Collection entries
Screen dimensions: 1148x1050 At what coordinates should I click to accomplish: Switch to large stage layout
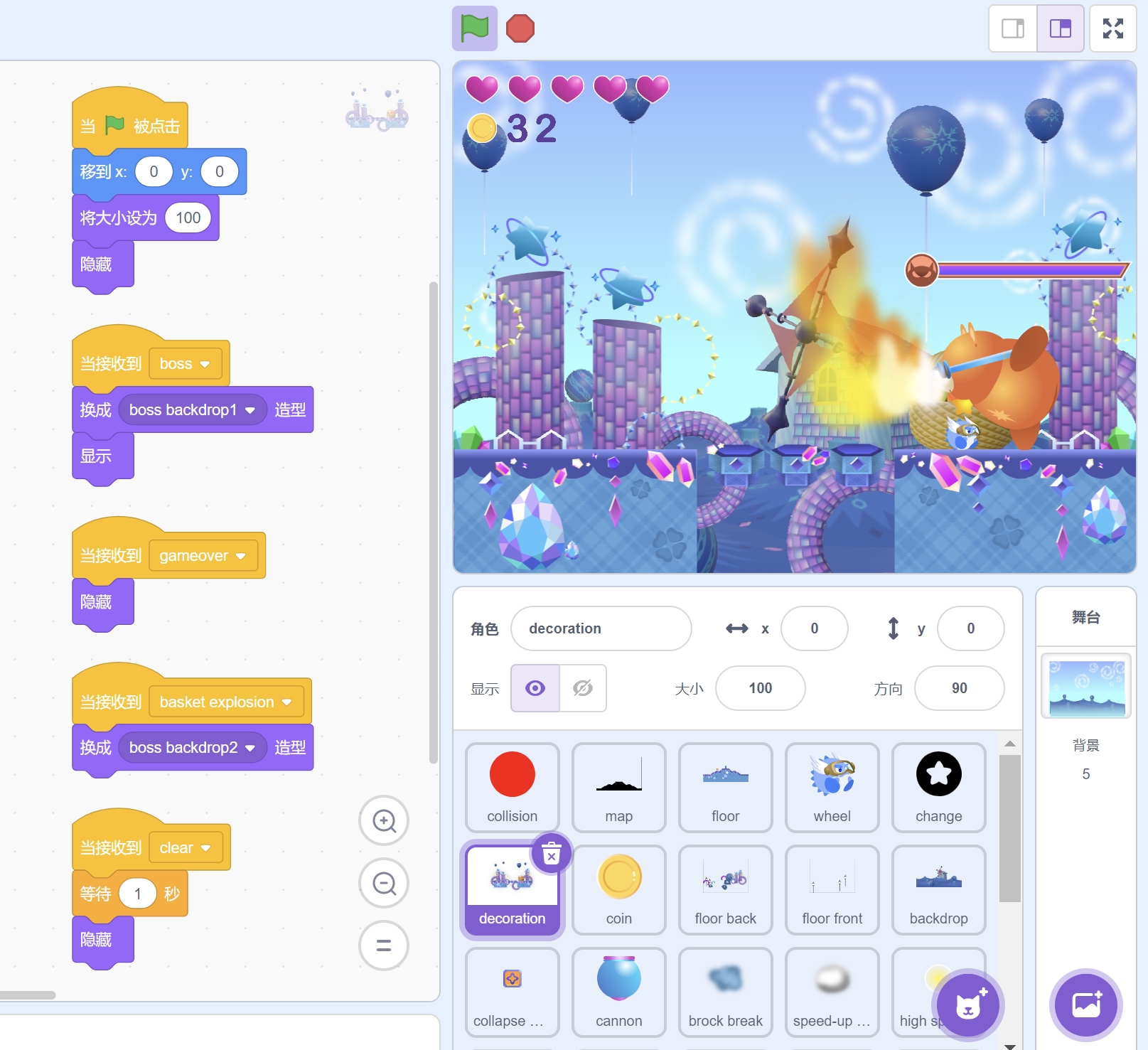pos(1060,29)
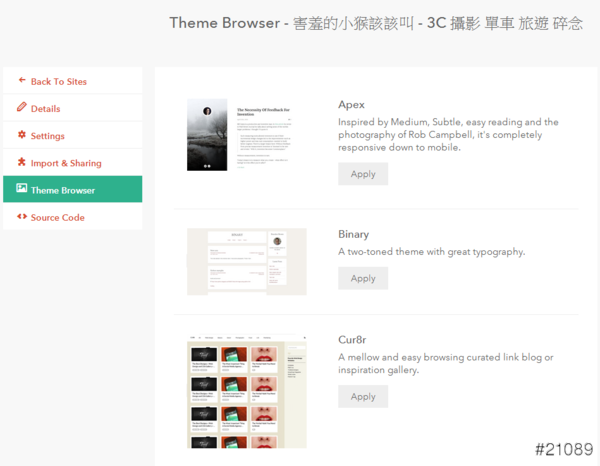Screen dimensions: 600x466
Task: Click the back arrow icon beside Back To Sites
Action: coord(22,80)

**Directions:** An exact copy of all the records, free of pictures, is the expected answer.

**Final answer:**
Screen dimensions: 1148x1050 At what coordinates should I click to accomplish: Switch to large stage layout
pos(1060,29)
Screen dimensions: 600x466
Task: Click the back arrow icon beside Back To Sites
Action: coord(22,80)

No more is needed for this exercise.